Juggle a cascade with one arm behind your back, so that the hand sticks out from behind the opposite hip. This is most certainly NOT a pattern for anyone with back problems. The secret to this trick is the stance; the juggling is not that difficult. This tutorial mainly focuses on the stance that I personally use. Everybody is built differently & if you can find an easier or more comfortable stance then use that instead.
Before doing anything, stretch your spine. Stand up straight reach up with your arms & make the tallest shape you can manage. Slowly curl your upper body & hunch your shoulders forwards. Slowly curve over backwards & pull your shoulders back too. Do these stretches SLOWLY & GENTLY.
Stand with your feet just over shoulder width apart & angle your feet so that your toes point outwards. Bend your knees forward & start to lean your body backwards so that your weight is still over your feet. Now lean back as far as you can, you should start to feel the pull on your thigh muscles. Now place one arm behind the back, hunch your shoulders backwards & push the hand as far as you can over to the other side so that it pokes out on the opposite side of your body. It feels like you are leaning against your own arm. Now try waving that hand about but keep the elbow pressed against your back. You will obviously be limited in how far you can move it, but you should have plenty of space to throw & catch a ball.
Start off throwing & catching one ball in the half contortionist position. Throws to the hand behind the back need to be as accurate as you can possibly make them. If you have to move your body to make a catch, try not to stand upright because this will affect the next throw, instead try & move your body using your legs only.
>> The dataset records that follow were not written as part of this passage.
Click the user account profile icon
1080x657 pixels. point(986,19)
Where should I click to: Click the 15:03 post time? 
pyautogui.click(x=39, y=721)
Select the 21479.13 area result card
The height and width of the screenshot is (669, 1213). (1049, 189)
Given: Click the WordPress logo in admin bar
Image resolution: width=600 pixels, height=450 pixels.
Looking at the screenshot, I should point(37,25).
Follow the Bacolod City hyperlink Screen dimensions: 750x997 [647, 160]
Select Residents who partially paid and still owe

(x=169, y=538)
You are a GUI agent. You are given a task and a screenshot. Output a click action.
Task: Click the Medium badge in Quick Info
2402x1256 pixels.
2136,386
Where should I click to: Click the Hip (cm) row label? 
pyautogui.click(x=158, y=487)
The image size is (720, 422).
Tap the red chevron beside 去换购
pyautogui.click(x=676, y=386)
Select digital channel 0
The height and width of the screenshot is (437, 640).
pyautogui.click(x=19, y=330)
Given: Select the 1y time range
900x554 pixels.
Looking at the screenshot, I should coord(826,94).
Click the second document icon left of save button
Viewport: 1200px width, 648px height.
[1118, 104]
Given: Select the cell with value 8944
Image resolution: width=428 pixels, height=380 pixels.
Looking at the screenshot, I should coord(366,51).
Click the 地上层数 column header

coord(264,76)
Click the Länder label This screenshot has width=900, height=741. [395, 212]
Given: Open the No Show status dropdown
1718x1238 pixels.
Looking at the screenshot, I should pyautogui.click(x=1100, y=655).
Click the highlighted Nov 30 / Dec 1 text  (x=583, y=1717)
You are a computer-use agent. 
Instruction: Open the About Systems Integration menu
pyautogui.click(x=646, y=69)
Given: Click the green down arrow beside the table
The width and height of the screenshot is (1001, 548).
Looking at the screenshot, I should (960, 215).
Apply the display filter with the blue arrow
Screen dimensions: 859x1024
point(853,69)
When you are comfortable with one ball, move on to two balls & practise the exchange in both directions. Beware of getting into the habit of 'dipping' before each exchange, you don't have time to dip between every exchange when it comes to juggling all three balls.
Again when you feel comfortable take your third ball. I find it easiest to start with two balls in the hand behind the back. Just relearn to juggle just as you did in front of your body, either throw by throw or just going for it. You may notice that holding the half contortionist position for a long time may affect your breathing as it does constrict your diaphragm. So don't forget to stand upright, stretch & shake yourself down every so often.
When solid there are plenty of things you can do to spice it up. Obviously try going from a standard cascade into a half contortionist cascade using a High Throw. You can also enter the pattern with a Split Multiplex or a Triplex throw. Learn the pattern on both sides & switch between the two by throwing a ball across your body over your stomach. You may also like to try other patterns in the half contortionist style; the Shower, Half Mess & Mills Mess are all possible.